The Ring ruling would allow a State to direct that the court determine whether to impose a death sentence after the jury found the aggravating circumstance beyond a reasonable doubt. The Ring ruling does NOT require a jury to decide the actual sentence. I doubt whether the question presented will allow the U.S. Supreme Court to address the Florida inconsistency in requiring a unanimous jury verdict on some sentencing enhancement factors in non-capital cases but not aggravating circumstances because that would appear to be an issue under the Due Process Clause or Equal Protection Clause.

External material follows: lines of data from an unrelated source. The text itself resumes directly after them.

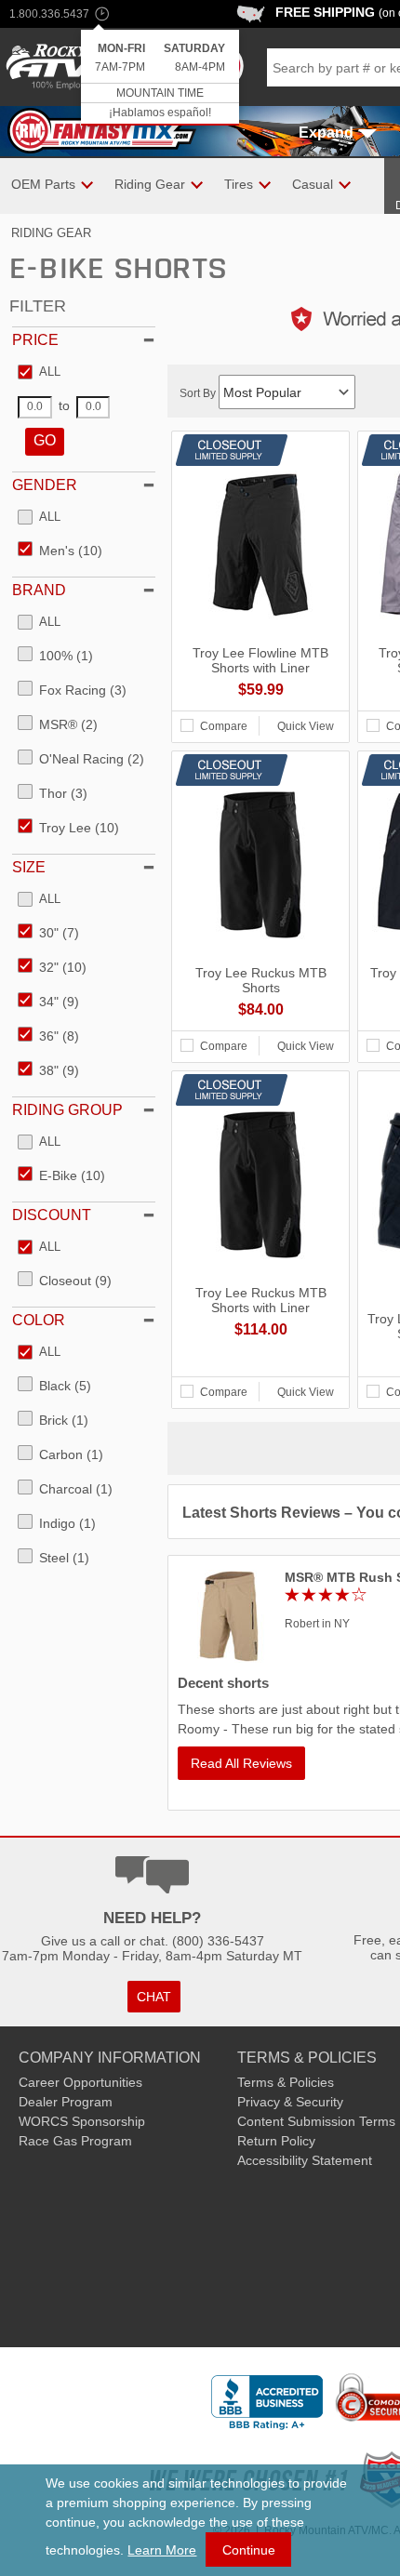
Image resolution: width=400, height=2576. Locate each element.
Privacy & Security (290, 2101)
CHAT (154, 1996)
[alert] (160, 78)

The U.S. Supreme Court has held that the Ring ruling is not retroactive as to those cases already final on direct appeal when Ring was decided, i.e., does not apply to cases on collateral attack under the non-retroactivity doctrine per Teague v. Lane, 489 U.S. 288 (1989), in Schriro v. Summerlin, 542 U.S. 348 (2004).

The Florida capital sentencing process is discussed and explained in the opinion of Justice Shaw, concurring the result in Bottoson v. Moore, 833 So.2d 693, 712-713 (Fla. 2002). Under the Florida capital sentencing procedure, at least seven of twelve jurors are required to vote for a death sentence, but six of twelve may recommend a prison sentence. The trial court must issue findings on the existence of aggravating circumstances beyond a reasonable doubt and must issue findings on mitigating circumstances found to exist by preponderance of the evidence, and then must determine whether aggravating circumstances outweigh mitigating circumstances. Florida prohibits consideration of non-statutory aggravating circumstances. However, in non-capital cases, Florida law requires that the jury unanimously determine the existence of sentence enhancement factors beyond a reasonable doubt. However, the U.S. Supreme Court has held that States are not constitutionally required to adopt a unanimous jury verdict law, see Apodaca v. Oregon, 406 U.S. 404 (1972)(upholding a state law that permitted a 9-3 jury verdict of guilty in a criminal case).

The U.S. Supreme Court has never addressed the number of jurors required to agree on a sentence enhancement factor, but since Apprendi held that most sentencing enhancement factors are the same as elements of the crime, the Apodaca ruling that apparently requires at least a 3/4 majority would apply to findings of aggravating circumstances.

The Florida Supreme Court held that the Ring ruling did not make the Florida capital sentencing procedure unconstitutional in Bottoson v. Moore, 833 So.2d 693 (Fla. 2002)(per curiam), and King v. Moore, 831 So.2d 143 (Fla. 2002)(per curiam). These cases were on collateral attack in state court, and a majority of the Justices filed separate opinions explaining why each declined to invalidate the death sentences in those cases (in some opinions relying upon non-retroactivity per Teague v. Lane, 489 U.S. 288 (1989), and in some opinions explaining that the particular justice declined to declare the Florida procedure unconstitutional because Hildwin v. Florida was not expressly overruled). The Eleventh Circuit applying the limitation under 28 U.S.C. Section 2254(d)(1) that prohibited applying or creating new constitutional law on federal habeas review refused to declare the Florida capital sentencing procedure unconstitutional in light of the failure by the U.S. Supreme Court to expressly overrule its prior rulings that upheld the Florida capital sentencing procedure. Evans v. Secretary, Florida DOC, 699 F.3d 1249 (11th Cir. 2012).

In some Florida capital cases, the aggravating circumstance is based upon the defendant's prior criminal record of felony convictions for violent crimes. Under Apprendi v. New Jersey, 530 U.S. 466 (2000), a sentencing court may determine the existence of the defendant's prior criminal record of convictions as a sentence enhancement factor, which is the only type of sentence enhancement factor exempt from jury fact finding. The Ring ruling was based upon the Apprendi ruling; so in theory that same exemption applies to an aggravating circumstance for the death penalty. However, in Hurst's case, there was no finding based upon a criminal conviction as a sentencing factor. Therefore, the State cannot make that argument in Hurst's case.